The role of three-dimensional (3D) TOF-MRA in patients with cognitive impairment is not well established. We evaluated the diagnostic yield of 3D TOF-MRA for detecting incidental extra- or intracranial artery stenosis and intracranial aneurysm in this patient group.
This retrospective study included patients with cognitive impairment undergoing our brain MRI protocol from January 2013 to February 2020. The diagnostic yield of TOF-MRA for detecting incidental vascular lesions was calculated. Patients with positive TOF-MRA results were reviewed to find whether additional treatment was performed. Logistic regression analysis was conducted to identify the clinical risk factors for positive TOF-MRA findings.
In total, 1,753 patients (mean age, 70.2 ± 10.6 years; 1,044 women) were included; 199 intracranial aneurysms were detected among 162 patients (9.2%, 162/1,753). A 3D TOF-MRA revealed significant artery stenoses (>50% stenosis) in 162 patients (9.2%, 162/1,753). The overall diagnostic yield of TOF-MRA was 16.8% (294/1,753). Among them, 92 patients (31.3%, 92/294) underwent either medical therapy, endovascular intervention, or surgery. In total, eighty-one patients with stenosis were prescribed with either antiplatelet medications or lipid-lowering agent. In total, fifteen patients (aneurysm: 11 patients, stenosis: 4 patients) were further treated with endovascular intervention or surgery. Thus, the "number needed to scan" was 19 for identifying one patient requiring treatment. Multivariate logistic regression analysis showed that being female (odds ratio [OR] 2.05) and old age (OR 1.04) were the independent risk factors for intracranial aneurysm; being male (OR 1.52), old age (OR 1.06), hypertension (OR 1.78), and ischemic heart disease history (OR 2.65) were the independent risk factors for significant artery stenosis.
Our study demonstrated the potential benefit of 3D TOF-MRA, given that it showed high diagnostic yield for detecting vascular lesions in patients with cognitive impairment and the considerable number of these lesions required further treatment.

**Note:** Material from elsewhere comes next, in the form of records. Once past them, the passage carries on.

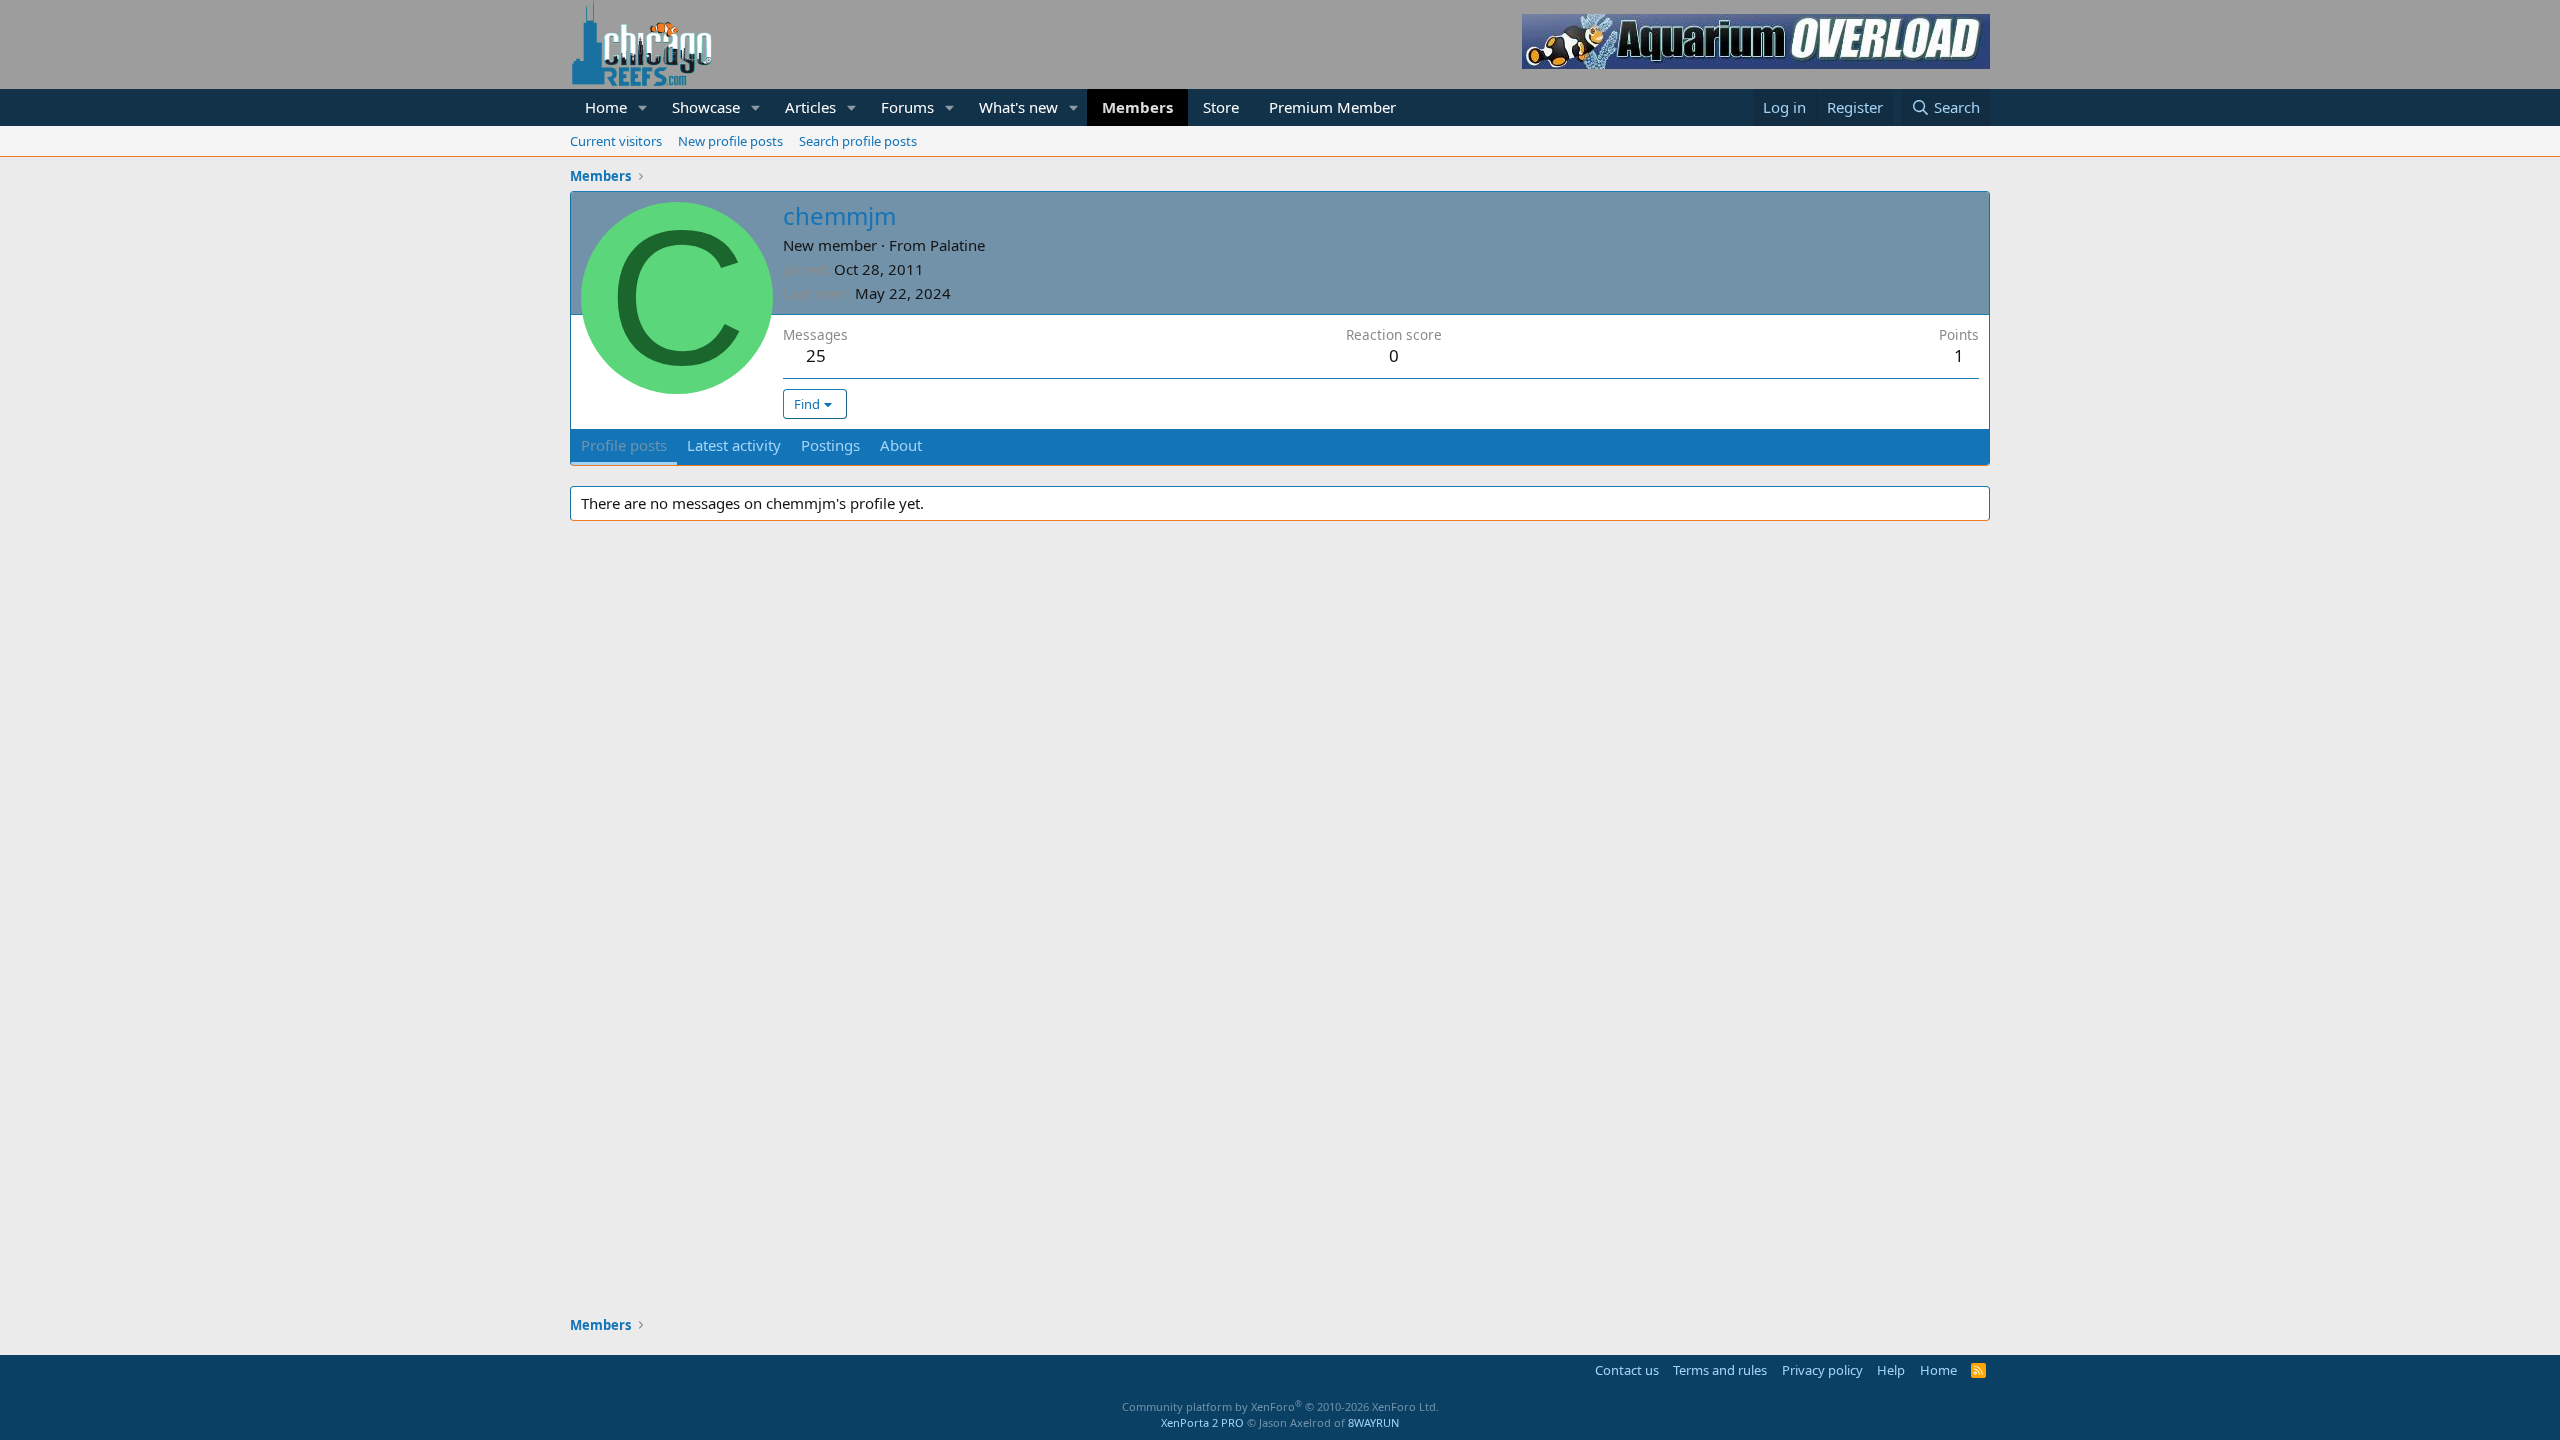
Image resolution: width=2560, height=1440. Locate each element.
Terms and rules (1720, 1370)
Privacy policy (1822, 1370)
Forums (907, 107)
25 (816, 355)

A 3D TOF-MRA may be included in the routine MR protocol for the work-up of this patient population, especially in older patients and patients with vascular risk factors.
三维(3D)时间飞跃法磁共振血管造影(TOF-MRA)在认知障碍患者中的作用尚未明确。我们评估了3D TOF-MRA在该患者群体中检测偶发性颅外或颅内动脉狭窄及颅内动脉瘤的诊断效能。

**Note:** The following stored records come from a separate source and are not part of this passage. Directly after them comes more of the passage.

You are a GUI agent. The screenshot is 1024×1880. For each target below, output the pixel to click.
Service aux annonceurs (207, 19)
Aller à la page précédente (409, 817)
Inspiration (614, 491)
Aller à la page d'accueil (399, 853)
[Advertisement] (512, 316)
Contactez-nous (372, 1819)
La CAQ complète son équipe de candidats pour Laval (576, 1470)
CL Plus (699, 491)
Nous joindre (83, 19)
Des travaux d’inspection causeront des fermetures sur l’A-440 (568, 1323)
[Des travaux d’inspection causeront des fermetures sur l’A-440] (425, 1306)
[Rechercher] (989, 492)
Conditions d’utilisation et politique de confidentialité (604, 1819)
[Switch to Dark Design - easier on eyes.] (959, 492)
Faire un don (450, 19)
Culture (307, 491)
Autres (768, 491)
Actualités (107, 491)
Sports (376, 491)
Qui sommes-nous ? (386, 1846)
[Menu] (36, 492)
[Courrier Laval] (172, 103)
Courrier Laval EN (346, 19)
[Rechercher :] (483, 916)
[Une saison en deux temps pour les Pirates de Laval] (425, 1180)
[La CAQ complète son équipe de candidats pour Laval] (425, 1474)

这项回顾性研究纳入了2013年1月至2020年2月期间接受脑部MRI检查的认知障碍患者。计算了TOF-MRA检测偶发性血管病变的诊断效能。对TOF-MRA结果阳性的患者进行复查,以确定是否进行了额外治疗。进行逻辑回归分析以确定TOF-MRA结果阳性的临床危险因素。

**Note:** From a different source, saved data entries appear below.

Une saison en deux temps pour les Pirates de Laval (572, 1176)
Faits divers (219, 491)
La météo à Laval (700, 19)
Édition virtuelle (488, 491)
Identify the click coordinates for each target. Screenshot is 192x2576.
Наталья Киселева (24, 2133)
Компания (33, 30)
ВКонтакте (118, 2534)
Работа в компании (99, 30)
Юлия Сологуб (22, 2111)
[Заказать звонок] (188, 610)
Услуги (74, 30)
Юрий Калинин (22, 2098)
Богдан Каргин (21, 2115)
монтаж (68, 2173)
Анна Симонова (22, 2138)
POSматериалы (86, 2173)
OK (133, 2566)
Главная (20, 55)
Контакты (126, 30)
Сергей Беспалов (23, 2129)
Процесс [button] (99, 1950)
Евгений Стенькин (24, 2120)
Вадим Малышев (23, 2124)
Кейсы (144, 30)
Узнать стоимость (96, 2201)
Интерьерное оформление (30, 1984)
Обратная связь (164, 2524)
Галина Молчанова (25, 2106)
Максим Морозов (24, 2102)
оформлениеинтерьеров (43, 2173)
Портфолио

共纳入1753例患者(平均年龄70.2±10.6岁;女性1044例);162例患者(9.2%,162/1753)检测到199个颅内动脉瘤。3D TOF-MRA显示162例患者(9.2%,162/1753)存在显著动脉狭窄(狭窄>50%)。TOF-MRA的总体诊断效能为16.8%(294/1753)。其中,92例患者(31.3%,92/294)接受了药物治疗、血管内介入治疗或手术。共有81例狭窄患者接受了抗血小板药物或降脂药物治疗。共有15例患者(动脉瘤:11例,狭窄:4例)接受了血管内介入治疗或手术。因此,识别一名需要治疗的患者的“扫描所需人数”为19。多因素逻辑回归分析显示,女性(优势比[OR]2.05)和高龄(OR 1.04)是颅内动脉瘤的独立危险因素;男性(OR 1.52)、高龄(OR 1.06)、高血压(OR 1.78)和缺血性心脏病史(OR 2.65)是显著动脉狭窄的独立危险因素。
我们的研究证明了3D TOF-MRA的潜在益处,因为它在检测认知障碍患者的血管病变方面显示出高诊断效能,且相当数量的这些病变需要进一步治疗。3D TOF-MRA可纳入该患者群体检查的常规MR检查方案中,尤其是在老年患者和有血管危险因素的患者中。